John basically says, “Guys, when God gives you a role, it’s best you go with God. God gave me the role of the forerunner, the one who would prepare the way for the Christ. I am not the Christ. You need to face that fact. I was only ever here to prepare the way for the Christ. I did that. Now he’s here. He is the focus.”
John was well aware of where his ministry began and where it ended. His job was to call people to prepare their hearts and minds for the coming of the Messiah, the Christ. He wasn’t the Christ, and therefore, when the Christ showed up, John’s job was, for all intents and purposes, done. He was the forerunner to the Messiah, and when the Messiah showed up, John would step aside. The Messiah, Jesus, had arrived.
Because of that, what we read in verse 23, about people constantly coming to be baptized by John has me wondering if John was hanging on longer than he should’ve. Jesus was on the scene. John knew it. John was aware. He was a perceptive, godly man. He also probably heard the rumors about the miracles, about Jesus cleansing the temple. I suppose, given his asceticism, it is possible that John secluded himself and didn’t hear any that news. But at the very least John knew that Jesus, the Messiah, had arrived, and some of John’s disciples began following Jesus, as they should.
Maybe…just maybe, did John drag his feet, trying to keep his ministry going? Did he hang on too long? Was there even a small bit of longing for more? If there was, the Gospels don’t say so. I’m just speculating. It could be that John was just a charismatic guy, a super bold prophet, and people were constantly fascinated by him. So when they kept showing up, he kept calling people to repent and be baptized and follow God’s ways.
But now, John makes it clear what has to happen. He says in verse 29 that he has the distinct pleasure of fulfilling the role of the forerunner. He says he is like the best man at a wedding. The best man has an important role, but there is another who has a more important role. Once the best man hands over the rings, and makes the toast, he’s done. The groom is now center stage, along with the bride. It’s their day. A best man and maid of honor who have their hearts in the right place will feel so much joy because their friends, the bride and groom, are the main attraction.
John says it like this: “Jesus must become greater; I must become less.” That’s a powerful comment, and one that you and I can dwell on for a long time, repeatedly, daily even, evaluating its applicability to our lives. We should be like John the Baptist. We’re not the star of the show. Jesus is. We want people to know Jesus, to be in relationship with him.

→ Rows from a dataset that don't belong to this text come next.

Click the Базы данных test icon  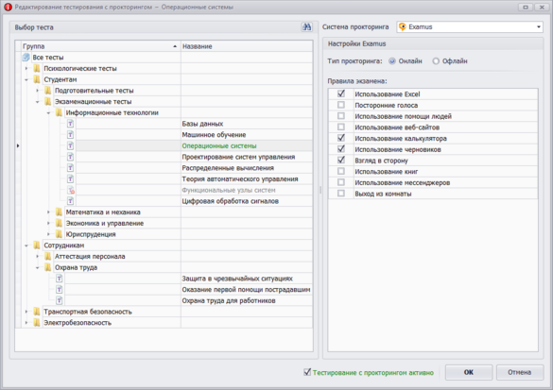(71, 124)
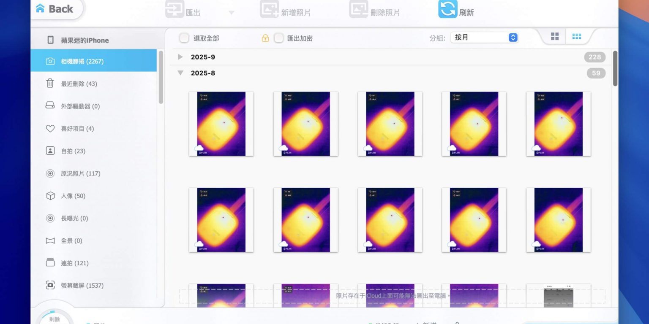Select first thermal photo thumbnail in 2025-8

pos(221,124)
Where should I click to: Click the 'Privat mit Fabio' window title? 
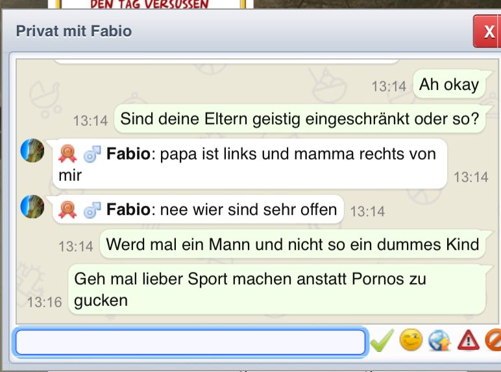pos(74,31)
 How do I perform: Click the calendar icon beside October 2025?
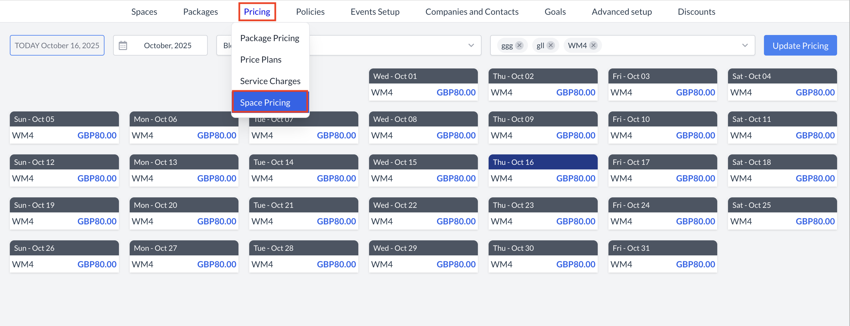pyautogui.click(x=124, y=45)
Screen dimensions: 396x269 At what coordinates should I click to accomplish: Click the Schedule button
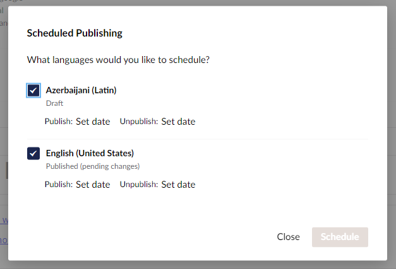[x=340, y=237]
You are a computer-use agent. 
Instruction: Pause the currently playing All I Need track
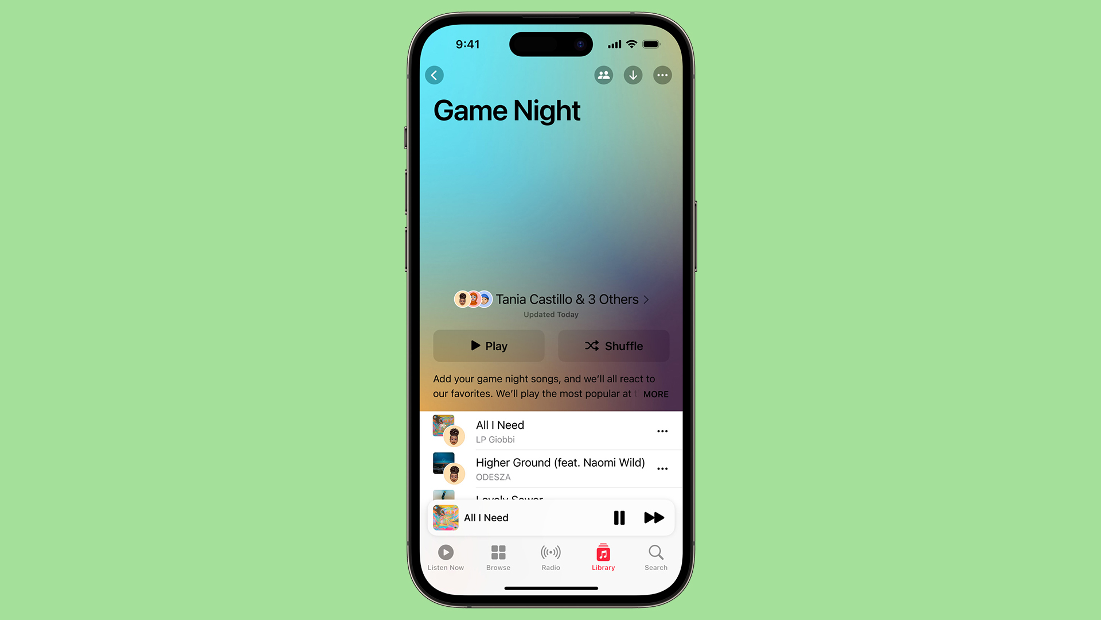point(619,517)
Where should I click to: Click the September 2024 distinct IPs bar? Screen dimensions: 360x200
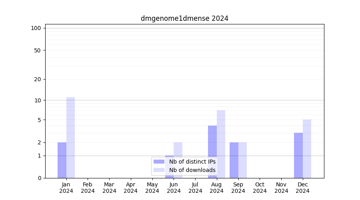[234, 160]
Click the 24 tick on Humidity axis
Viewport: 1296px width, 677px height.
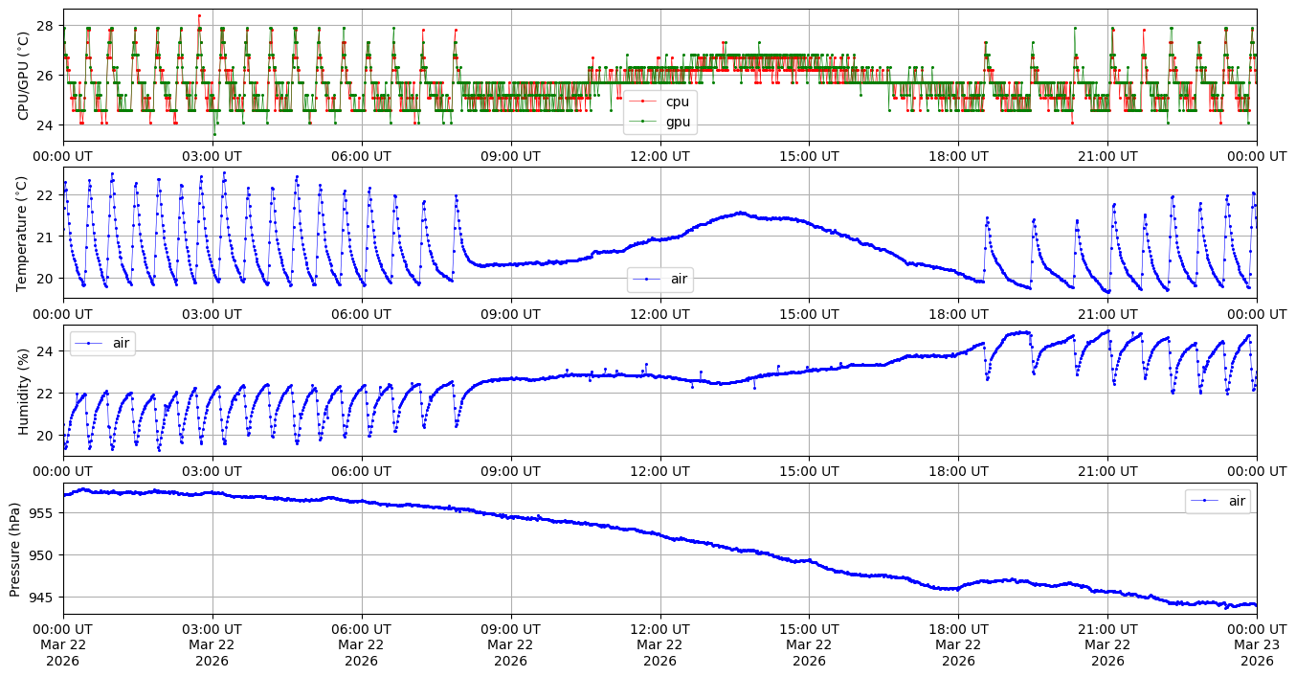[46, 350]
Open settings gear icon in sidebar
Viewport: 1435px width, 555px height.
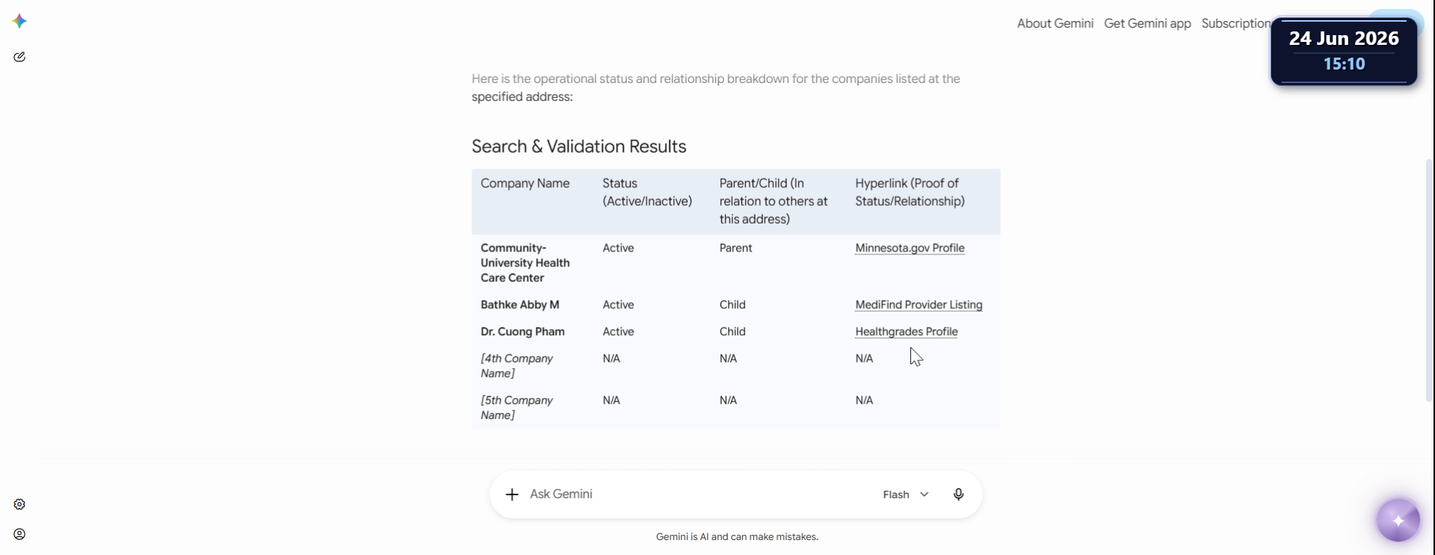pos(19,504)
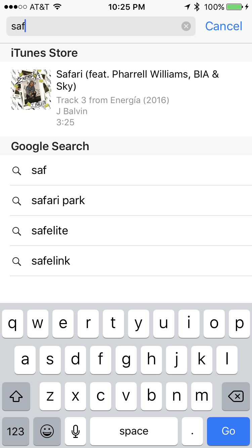The height and width of the screenshot is (448, 252).
Task: Tap the magnifier icon beside 'saf'
Action: click(x=16, y=171)
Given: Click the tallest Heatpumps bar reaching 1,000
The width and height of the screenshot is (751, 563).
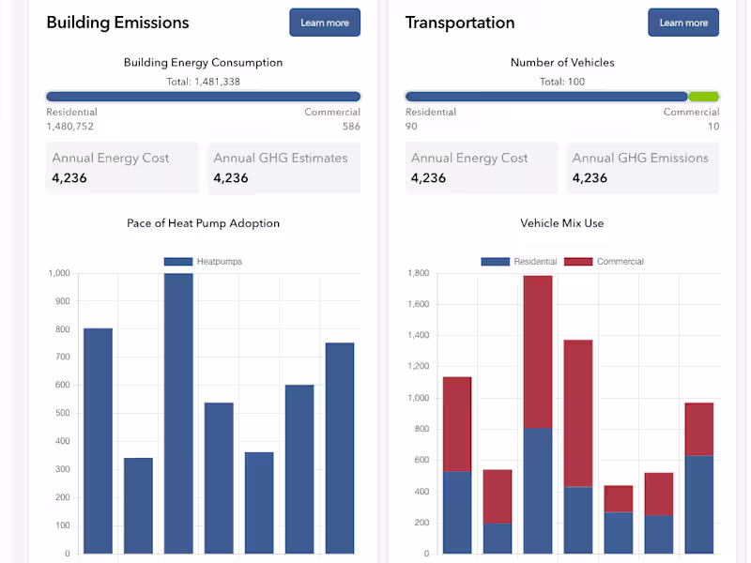Looking at the screenshot, I should click(x=178, y=413).
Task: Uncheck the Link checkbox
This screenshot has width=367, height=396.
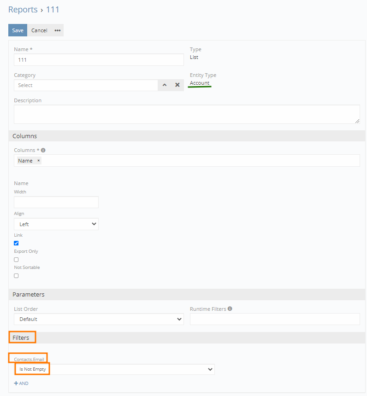Action: point(16,243)
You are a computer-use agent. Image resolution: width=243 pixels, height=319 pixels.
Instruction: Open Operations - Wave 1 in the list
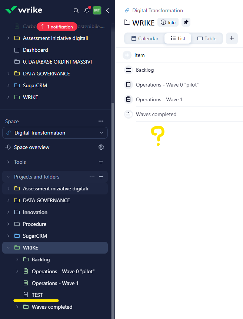[x=159, y=99]
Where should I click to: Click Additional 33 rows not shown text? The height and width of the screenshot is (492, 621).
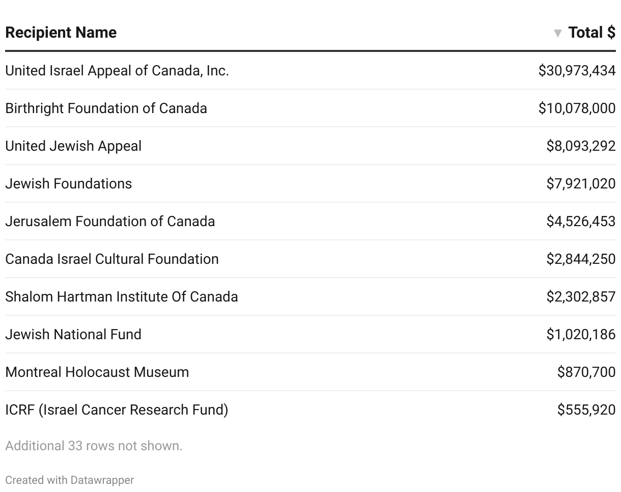tap(94, 446)
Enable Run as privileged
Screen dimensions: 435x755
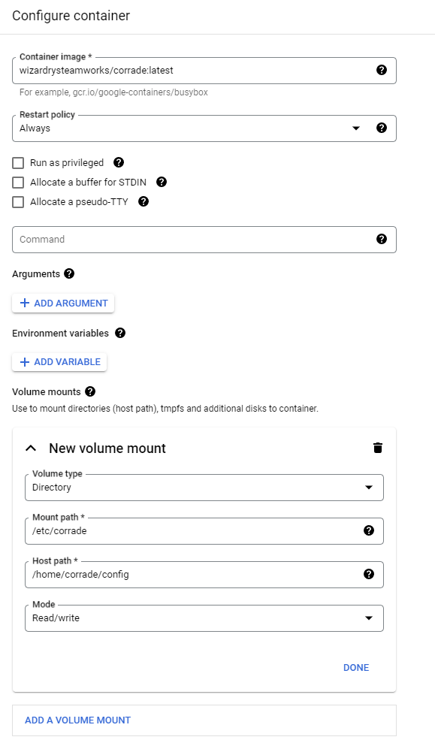click(17, 162)
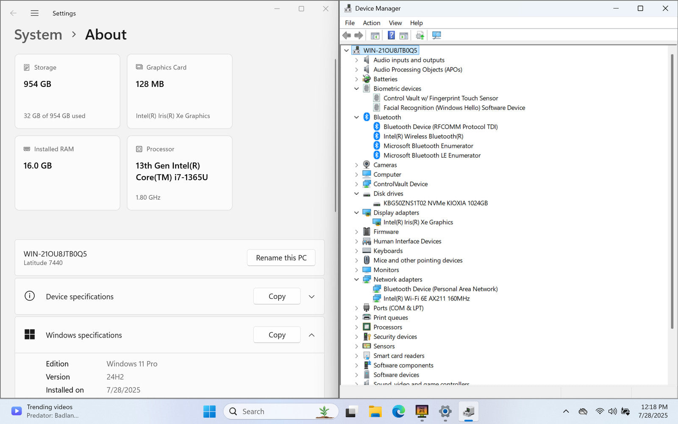Open Microsoft Edge from the taskbar
The height and width of the screenshot is (424, 678).
[x=398, y=411]
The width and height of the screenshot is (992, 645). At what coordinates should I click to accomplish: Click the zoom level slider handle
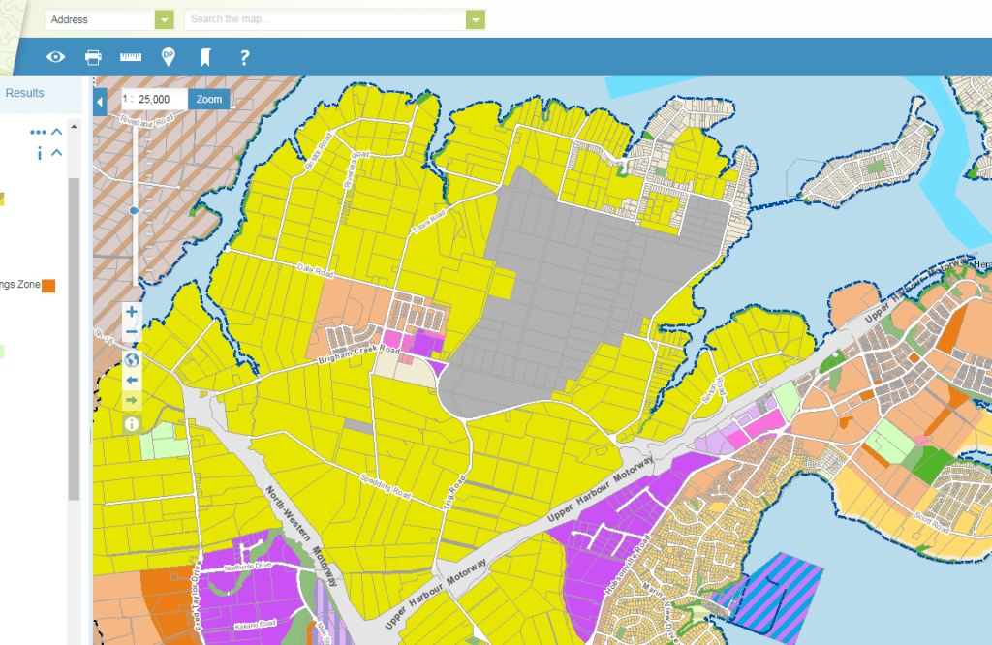pyautogui.click(x=134, y=209)
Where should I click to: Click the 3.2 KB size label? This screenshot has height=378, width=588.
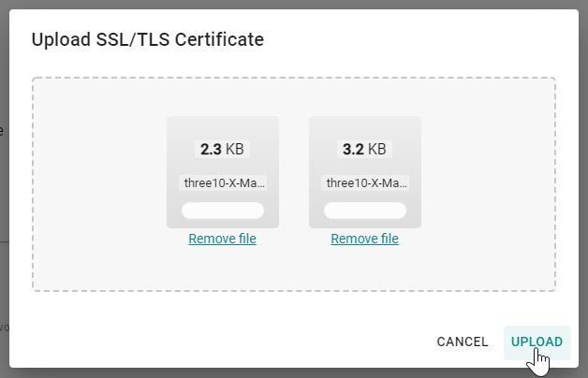click(364, 149)
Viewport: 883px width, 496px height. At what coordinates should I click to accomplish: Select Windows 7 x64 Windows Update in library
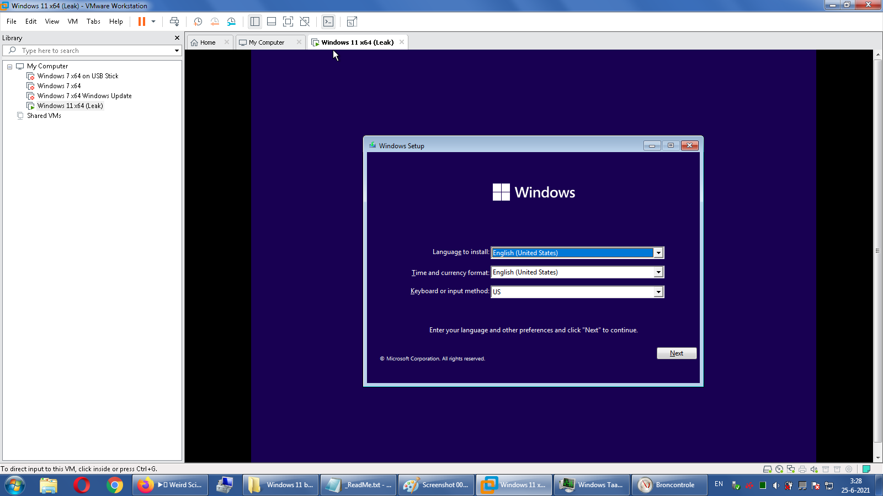[x=84, y=96]
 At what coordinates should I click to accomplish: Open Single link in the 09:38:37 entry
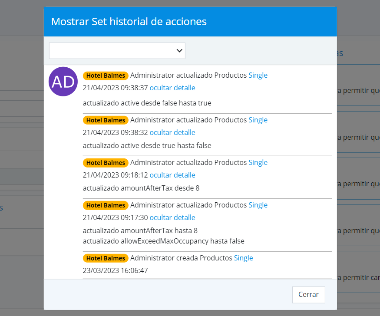258,76
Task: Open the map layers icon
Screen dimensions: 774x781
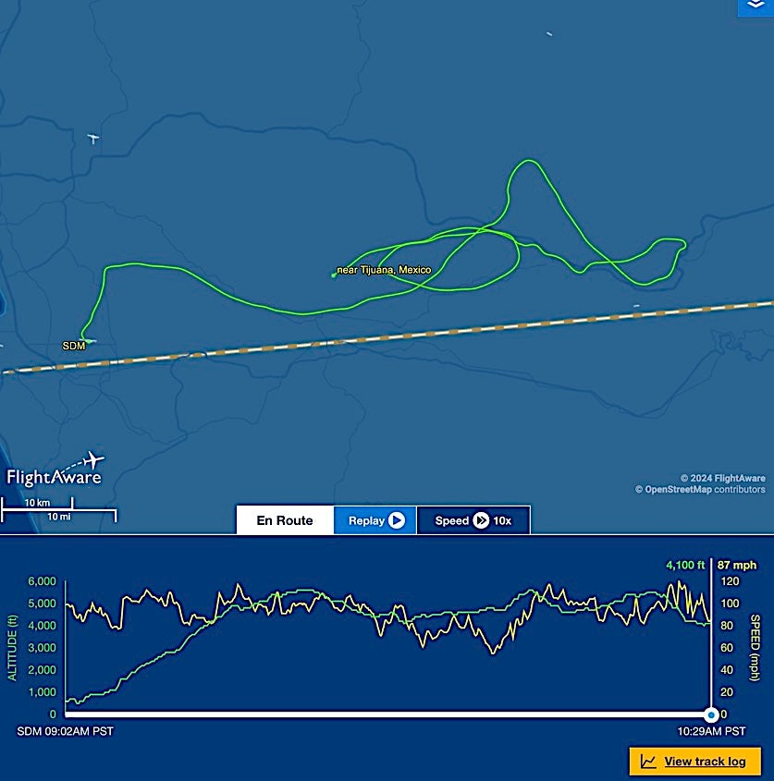Action: 756,6
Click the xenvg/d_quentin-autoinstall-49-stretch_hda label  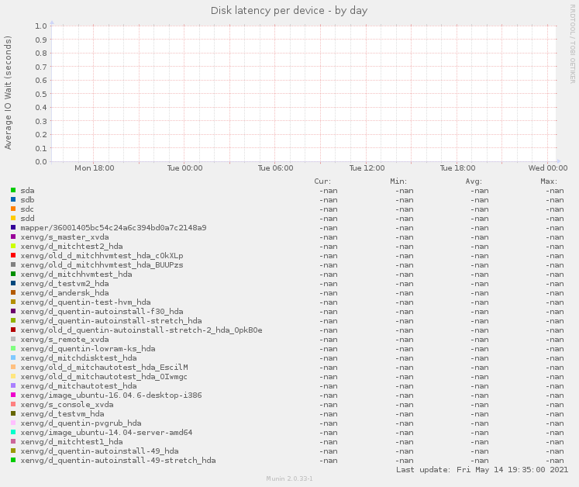pos(118,460)
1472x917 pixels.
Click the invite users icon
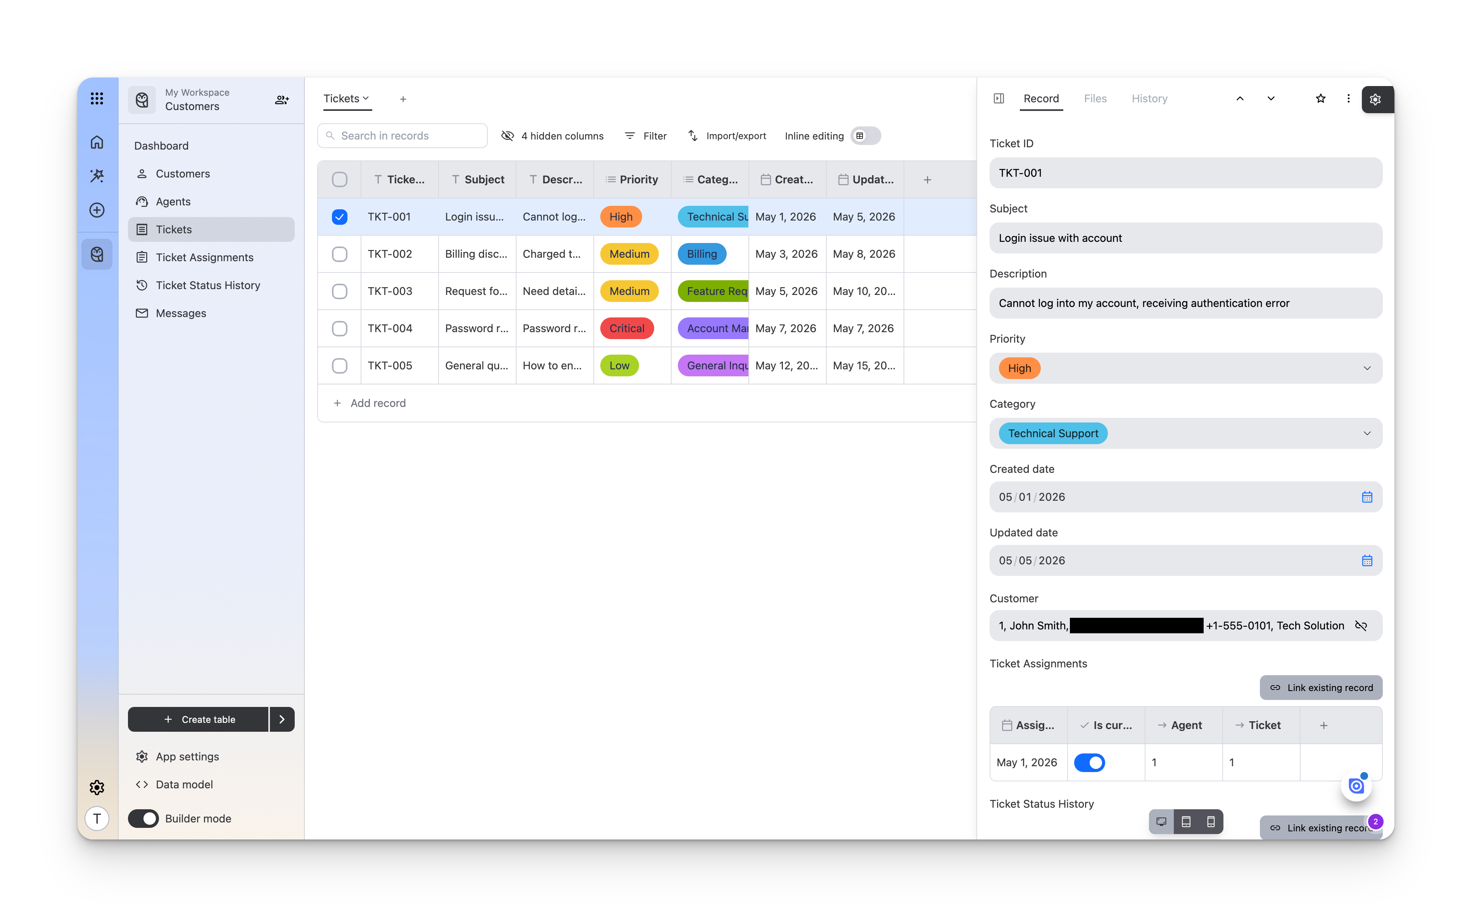(282, 99)
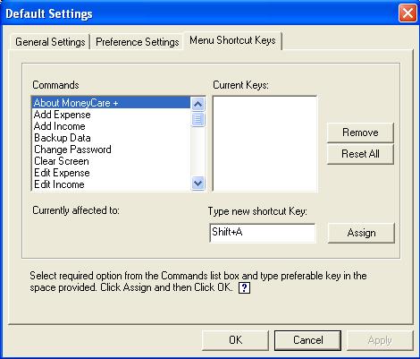Select the Edit Income command
Viewport: 420px width, 359px height.
pyautogui.click(x=111, y=184)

This is why it rubs me the wrong way when Christians and even churches seem to be trying to make a name for themselves. Some churches have tons of merch that you can buy with their logo on it. There are worship leaders or pastors who seem to want the limelight. Some Christians give money and want their name on a plaque or on a building. John was saying, “It’s not about me. My ministry was always all about Jesus.”
Get this: some scholars estimate that John’s ministry was maybe only about three months long before Jesus hit the scene. In that short time, John had made a name for himself. But making a name for himself wasn’t his mission. His mission was to prepare the way for Jesus. So when the time came, when Jesus arrived, John actually wants his name to decrease, so that Jesus’ name can increase.
What can it look like for Jesus to increase in your life? In your church’s life? This passage is a clear call for all of us to evaluate Jesus in our lives. Are we intentionally seeking to increase Jesus in our lives, with our lives, with how we spend our money, our time, and with how we use our talents?